Qué hacer »
1. Indica si cada afirmación coincide con el artículo sobre el Pacto Mundial sobre Migración. Responde sí o no y cita las palabras del artículo que lo deciden: (a) El pacto contiene 23 principios. (b) Estados Unidos aceptó el pacto. (c) El referéndum está establecido en el artículo 210, acápite 2.
2. Continúa el artículo sobre el Pacto Mundial sobre Migración a partir de su último párrafo.

DETRÁS DEL HORIZONTE / Pacto Mundial sobre Migración, una odiosa imposición

Artice
Darío Yrizarry.

DARÍO YRIZARRY / [email protected]

El Pacto Mundial por la Migración es un documento elaborado por la Organización de las Naciones Unidas y consensuado con los 193 países miembros, contentivo de 23 principios que contemplan proteger y beneficiar a grupos decidan emprender un viaje migratorio y del cual la República Dominicana se hizo compromisaria, ha desatado una ola de opiniones encontradas, la mayoría en contra.

La idea nace en Europa en el 2015 como una respuesta a la crisis migratoria desatada después de la segunda guerra mundial y que Europa sufriera la mayor invasión de migrantes jamás vista por esos países y cuyo documento fue pre aprobado en la asamblea general de la ONU en el 2016, pretendiendo formalizarlo los días 10 y 11 de este mes de diciembre.

Ya en un gran número de países este pacto multilateral ha concitado el rechazo, tal como ocurrió en Estados Unidos y parte significativa de la Unión Europea, quienes consideran esto como “un ataque a la soberanía nacional de los países y que merma la capacidad para trazar su política migratoria”.

Hay un consenso sobre este pacto casi a unanimidad en el mundo: este tema tiene que hablarse con las gentes; tiene que debatirse con aquellos que componen lo que llamamos sociedad para ver lo que piensa y determina lo que quieren sobre tan delicado mandato. El referéndum como instrumento constitucional democrático de consulta establecido en el artículo 210, acápite 2, ha sido ignorado por el gobierno.

Para la República Dominicana no es tan fácil aceptar este documento; se hace casi inaceptable entendiendo que la migración haitiana es un problema descomunal e histórico y, de acuerdo a lo planteado por algunos países europeos, se teme que una vez aprobado este pacto, pudiera ocurrir una avalancha mundial migratoria, impactando grandemente la soberanía de los países respecto del derecho que tenemos a aplicar nuestras leyes migratorias.

Datos para revisar »
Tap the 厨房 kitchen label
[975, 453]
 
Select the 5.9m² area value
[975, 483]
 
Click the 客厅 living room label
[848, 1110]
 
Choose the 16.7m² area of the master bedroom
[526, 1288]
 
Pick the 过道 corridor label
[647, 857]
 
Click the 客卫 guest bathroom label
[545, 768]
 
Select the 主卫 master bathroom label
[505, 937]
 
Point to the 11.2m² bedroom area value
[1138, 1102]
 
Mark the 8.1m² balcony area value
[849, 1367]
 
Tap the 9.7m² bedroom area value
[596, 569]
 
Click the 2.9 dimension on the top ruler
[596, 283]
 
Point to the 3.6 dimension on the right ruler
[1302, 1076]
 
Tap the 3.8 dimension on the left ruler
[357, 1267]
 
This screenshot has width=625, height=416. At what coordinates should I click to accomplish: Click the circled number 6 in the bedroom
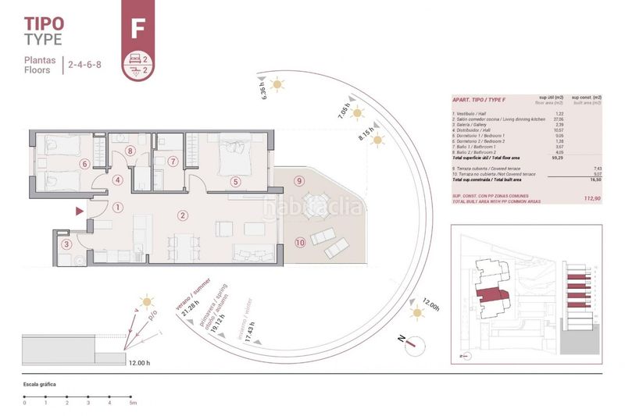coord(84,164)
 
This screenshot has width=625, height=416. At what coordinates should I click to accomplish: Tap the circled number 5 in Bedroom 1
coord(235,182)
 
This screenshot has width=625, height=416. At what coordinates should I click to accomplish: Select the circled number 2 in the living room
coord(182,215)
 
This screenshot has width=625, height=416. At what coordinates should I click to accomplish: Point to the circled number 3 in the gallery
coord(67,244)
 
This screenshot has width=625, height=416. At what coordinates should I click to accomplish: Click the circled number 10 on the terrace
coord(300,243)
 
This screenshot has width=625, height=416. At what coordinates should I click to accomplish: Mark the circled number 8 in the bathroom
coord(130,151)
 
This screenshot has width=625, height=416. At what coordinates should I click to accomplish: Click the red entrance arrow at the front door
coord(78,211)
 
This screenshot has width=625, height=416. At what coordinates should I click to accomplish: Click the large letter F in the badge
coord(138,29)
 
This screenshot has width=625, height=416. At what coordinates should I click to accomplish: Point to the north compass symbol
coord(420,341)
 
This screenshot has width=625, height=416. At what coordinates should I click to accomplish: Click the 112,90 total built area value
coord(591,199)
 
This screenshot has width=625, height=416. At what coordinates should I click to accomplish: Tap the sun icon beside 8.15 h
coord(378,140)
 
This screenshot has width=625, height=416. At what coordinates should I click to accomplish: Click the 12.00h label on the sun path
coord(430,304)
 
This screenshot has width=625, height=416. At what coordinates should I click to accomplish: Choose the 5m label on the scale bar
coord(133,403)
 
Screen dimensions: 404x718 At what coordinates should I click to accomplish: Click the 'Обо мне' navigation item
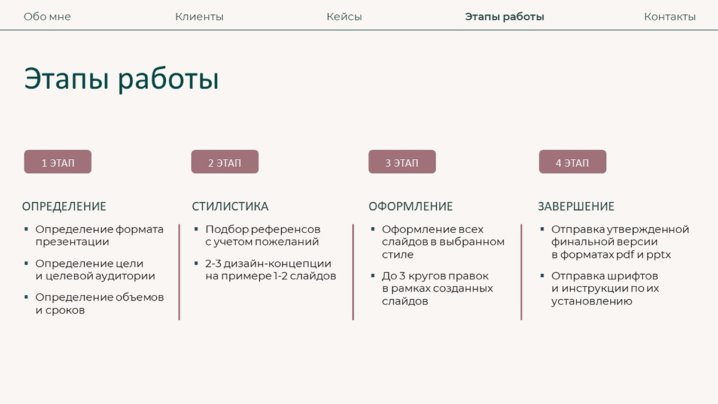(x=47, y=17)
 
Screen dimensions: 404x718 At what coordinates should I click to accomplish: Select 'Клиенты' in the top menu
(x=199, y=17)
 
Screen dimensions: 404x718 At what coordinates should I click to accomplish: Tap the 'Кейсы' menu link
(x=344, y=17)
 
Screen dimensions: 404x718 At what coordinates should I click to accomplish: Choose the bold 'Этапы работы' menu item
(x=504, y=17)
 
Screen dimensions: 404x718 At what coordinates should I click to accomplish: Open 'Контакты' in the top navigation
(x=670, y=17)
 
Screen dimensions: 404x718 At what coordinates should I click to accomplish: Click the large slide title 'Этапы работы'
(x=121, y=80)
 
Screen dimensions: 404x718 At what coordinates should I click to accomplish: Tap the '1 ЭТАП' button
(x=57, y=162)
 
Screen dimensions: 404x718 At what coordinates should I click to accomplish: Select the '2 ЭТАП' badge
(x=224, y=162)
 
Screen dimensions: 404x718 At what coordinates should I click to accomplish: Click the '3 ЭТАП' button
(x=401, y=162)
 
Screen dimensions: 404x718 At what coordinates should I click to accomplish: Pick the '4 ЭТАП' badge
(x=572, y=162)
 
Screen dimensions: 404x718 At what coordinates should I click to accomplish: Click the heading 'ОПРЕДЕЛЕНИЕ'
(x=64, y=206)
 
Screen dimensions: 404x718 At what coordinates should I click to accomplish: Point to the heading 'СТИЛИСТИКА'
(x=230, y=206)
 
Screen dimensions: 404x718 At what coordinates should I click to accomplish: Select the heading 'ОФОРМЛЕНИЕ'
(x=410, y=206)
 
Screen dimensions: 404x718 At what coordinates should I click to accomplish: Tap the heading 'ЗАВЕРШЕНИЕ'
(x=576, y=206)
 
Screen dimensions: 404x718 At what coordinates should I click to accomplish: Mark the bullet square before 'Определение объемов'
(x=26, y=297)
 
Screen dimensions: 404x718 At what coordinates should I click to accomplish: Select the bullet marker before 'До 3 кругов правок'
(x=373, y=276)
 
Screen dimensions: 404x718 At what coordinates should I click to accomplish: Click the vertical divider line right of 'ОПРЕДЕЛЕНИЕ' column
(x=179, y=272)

Respuestas por tarea »
1.
(a) Sí: «contentivo de 23 principios».
(b) No: «ha concitado el rechazo, tal como ocurrió en Estados Unidos».
(c) Sí: «establecido en el artículo 210, acápite 2».

2.
Pensar solo en la idea de que el país cree las condiciones de estatus legal de los inmigrantes como lo plantea este documento, da terror.

No es posible que nuestros vecinos, además de caminar libremente por nuestras calles, el estado tenga que sustentarlos con derechos que nunca han adquirido en República Dominicana a costa de los que pagamos impuestos.

Es un “palo asechao” lo que el gobierno de Danilo Medina ha querido darnos con este tratado que ha sido firmado desde el año 2016 y es ahora, justo a días de formalizarlo que los dominicanos nos damos por enterados, lo que nos indica que el gobierno ocultó la información hasta la proximidad de la firma, haciéndole el juego a las pretensiones de la ONU de darle estatus de Derecho Humano a los desplazamientos humanos o migraciones.

Definitivamente, los dominicanos no estamos en capacidad de aceptar y firmar este documento. Debemos hacer un rechazo total en sus 23 puntos para así, al menos contribuir a que la dominicanidad como identidad de nuestro pueblo se preserve.